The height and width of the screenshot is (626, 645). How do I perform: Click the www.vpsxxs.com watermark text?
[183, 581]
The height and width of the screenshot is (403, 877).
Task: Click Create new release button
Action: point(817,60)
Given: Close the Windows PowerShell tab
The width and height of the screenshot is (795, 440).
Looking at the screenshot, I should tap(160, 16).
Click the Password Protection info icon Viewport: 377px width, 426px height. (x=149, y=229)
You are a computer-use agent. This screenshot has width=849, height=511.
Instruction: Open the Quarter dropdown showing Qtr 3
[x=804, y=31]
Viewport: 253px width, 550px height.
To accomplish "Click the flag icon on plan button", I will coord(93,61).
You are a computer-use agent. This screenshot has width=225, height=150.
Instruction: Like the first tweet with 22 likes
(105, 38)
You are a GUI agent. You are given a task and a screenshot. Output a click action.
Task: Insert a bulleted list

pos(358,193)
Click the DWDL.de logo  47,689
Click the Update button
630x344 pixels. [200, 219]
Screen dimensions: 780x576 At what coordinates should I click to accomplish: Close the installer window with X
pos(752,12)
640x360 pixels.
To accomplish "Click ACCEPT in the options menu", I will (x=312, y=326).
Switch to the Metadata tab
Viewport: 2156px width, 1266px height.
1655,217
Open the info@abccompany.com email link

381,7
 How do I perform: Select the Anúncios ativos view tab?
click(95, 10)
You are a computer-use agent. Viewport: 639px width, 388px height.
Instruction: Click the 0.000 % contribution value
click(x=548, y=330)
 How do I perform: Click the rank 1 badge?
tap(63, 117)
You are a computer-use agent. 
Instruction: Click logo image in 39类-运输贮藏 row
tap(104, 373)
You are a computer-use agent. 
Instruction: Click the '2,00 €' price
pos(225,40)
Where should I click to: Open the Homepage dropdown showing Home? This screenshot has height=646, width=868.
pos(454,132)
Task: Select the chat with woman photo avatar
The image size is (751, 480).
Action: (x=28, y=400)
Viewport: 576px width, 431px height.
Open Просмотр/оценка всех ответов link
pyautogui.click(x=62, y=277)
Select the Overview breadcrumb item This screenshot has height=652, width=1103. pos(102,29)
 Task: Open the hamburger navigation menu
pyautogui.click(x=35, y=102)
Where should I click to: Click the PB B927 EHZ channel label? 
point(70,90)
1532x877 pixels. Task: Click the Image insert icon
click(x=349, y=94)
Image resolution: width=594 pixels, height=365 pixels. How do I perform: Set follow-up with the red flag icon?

* What is needed: Whenever a line in the data above contains the word "will", include it in the tally, and report only the final number.

* Result below: 2